Towards AI Can Help your Team Adopt AI: Corporate Training, Consulting, and Talent Solutions.


Logistic Regression with BigQuery ML in 6 Steps
Latest   Machine Learning

Logistic Regression with BigQuery ML in 6 Steps

Last Updated on July 25, 2023 by Editorial Team

Author(s): Tirendaz AI

Originally published on Towards AI.

A step-by-step guide to building a logistic regression model with SQL using BigQuery ML.

Image by Freepik


A logistic regression model is a type of statistical model that is used to predict the probability of an outcome. Logistic regression, despite its name, is a classification model rather than a regression model. The outcome is usually binary, meaning it can only be one of two possible values, such as yes or no. But logistic regression can also be easily extended to more than two classes (multinomial regression).

Here are some advantages of the logistic regression model:

  • Logistic regression is easy to interpret
  • It can be regularized to avoid overfitting
  • Model coefficients can be interpreted as indicators of feature importance.

In this tutorial, you learn a binary logistic regression model in BigQuery ML to predict getting a tip from a customer in the Chicago taxi trips dataset. This dataset includes taxi trips from 2013 to the present, reported to the City of Chicago in its role as a regulatory agency.

Chicago Taxi Trips

Here’s what we’ll cover in this post:

  • What is BigQuery?
  • What is BigQuery ML?
  • Creating a dataset
  • Understanding the dataset
  • Building a logistic regression model
  • Evaluating the logistic regression model
  • Making predictions using the logistic regression model

Let’s dive in!

What is BigQuery?

BigQuery is a fully-managed, serverless data warehouse that allows you to manage and analyze your data with built-in features like machine learning, geospatial analysis, and business intelligence. You can query terabytes in seconds and petabytes in minutes with BigQuery.

You can access BigQuery in the Google Cloud console interface and the BigQuery command-line tool. You can also work with BigQuery using client libraries in Python, Java, JavaScript, and Go, as well as BigQuery’s REST API and RPC API, to transform and manage data.

BigQuery Page

What is BigQuery ML?

You can use BigQuery both to query big data and to build machine learning models using standard SQL queries. The BigQuery ML lets you discover, implement, and manage data tools to make critical business decisions.

BigQuery Cheatsheet

As you know, building a machine learning model on a big dataset requires extensive programming and knowledge of ML frameworks such as TensorFlow and PyTorch. BigQuery ML helps SQL practitioners to build and evaluate machine learning models using existing SQL tools and skills.

Here are some advantages of BigQuery ML:

  • BigQuery ML democratizes the use of machine learning, you just need to know SQL.
  • It provides a variety of pre-built models that can be used out of the box.
  • You can quickly build machine learning models without exporting data from the data warehouse.
  • It is easy to use and can be integrated into existing workflows.
  • It is cost-effective and can be used to train models on a pay-as-you-go basis.
Data Processing Pipeline

BigQuery Pricing

Bigquery is not free and charges you for data storage and running queries.
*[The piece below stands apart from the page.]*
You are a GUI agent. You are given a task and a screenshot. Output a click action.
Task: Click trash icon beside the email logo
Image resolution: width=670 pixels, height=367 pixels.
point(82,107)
But as part of the Google Cloud Free Tier, BigQuery provides some resources free of charge up to a specific limit. These free usage limits are available during and after the free trial period. For more information about the free usage tier, you can look here.

Logistic Regression Analysis with BigQuery in 6 Steps

Before you begin, you need to create a Google Cloud project or select a project in the Google Cloud console. Please keep in mind that after you finish your project, you can delete the project, removing all resources associated with the project.

Step 1. Create your dataset

Before building the machine learning model, you need to create a dataset. To do this, let’s go to the bigquery page first. After that, click on the three dots next to the project name and then press Create dataset.

Creating dataset

On the Create dataset page, enter a name, let’s say chicago_taxi, keeping all the other options with default values, and then click CREATE DATASET.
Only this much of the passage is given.